Morgan State University and the Phoebe R. Berman Bioethics Institute at Johns Hopkins University sponsored Beyond Legacy, a series of programs and events that examined the Tuskegee Syphilis Study from historical, contemporary, and ethical perspectives.  The symposium was designed to reach beyond the legacy of the Tuskegee Study in order to advance dialogue on public health solutions to reduce health disparities. The multimedia program used art and drama as an important backdrop for community discourse on the contemporary meaning and relevance of this infamous period.

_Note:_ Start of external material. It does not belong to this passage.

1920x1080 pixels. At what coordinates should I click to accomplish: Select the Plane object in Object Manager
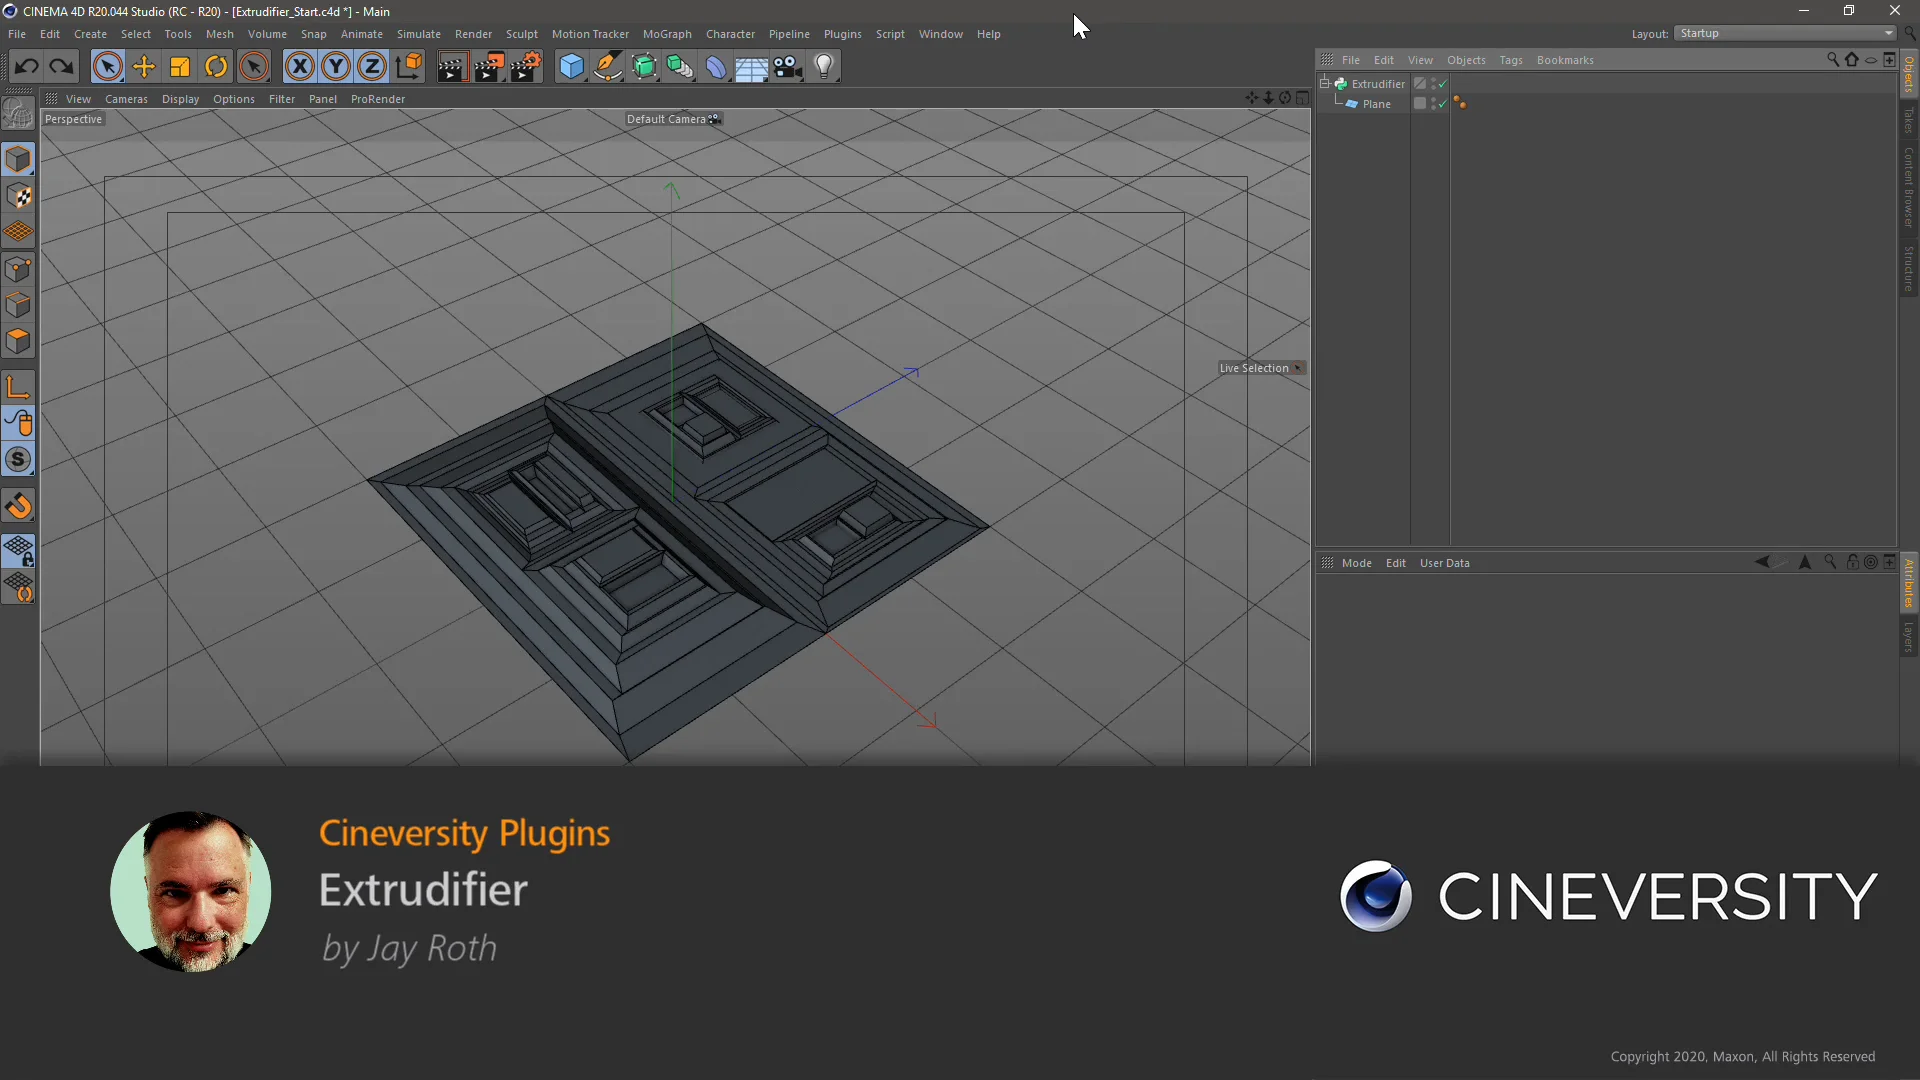[1376, 104]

The series began with an opening night reception for The Greater Good, an exhibit by artist Tony Hooker. Following the reception was the presentation of Miss Evers’ Boys, a play set in during the Tuskegee Syphilis Study.  To conclude the events, Dr. Vanessa Northington Gamble, Director of the Tuskegee University National Center for Bioethics in Research and Health Care, acted as the keynote speaker.

"The Greater Good: An Artist’s Contemporary View of the Tuskegee Syphilis Experiment"                                                              The exhibition included over 30 large-scale photographs that were a combination of historic photographs taken during the Tuskegee Syphilis Experiment and Artist Tony Hooker’ own contemporary images.  The photographs were presented with quotes from people involved in the experiment, which together, encapsulated the spirit this notorious episode in our history and raised questions about the impact of the Tuskegee Experiment on the present and future.

"Miss Evers’ Boys"
David Feldshuh's Miss Evers' Boys explored the social and ethical issues at the heart of the infamous Tuskegee Study of Untreated Blacks With Syphilis by giving a fictional account of the 40-year governmental study.  This warm, moving, surprisingly humorous play was set during the time in America when syphilis was reaching epidemic proportions in many areas of the country. 

   Ms_Evers_Boys

From 1932 through 1972, the U.S. Public Health Service studied a group of poor African-American sharecroppers in Macon County , Alabama, 399 of whom were chronic syphilitics and a 201 of whom were presumably unaffected, to determine the affects of untreated syphilis. During this egregious experiment, doctors hid the true nature of their research and treated the men with placebos. Once penicillin became the highly efficacious treatment standard during the 1940s, these men were denied proper treatment. It was not until the early 1970s that a public outcry developed when all but 127 of the original study group had died.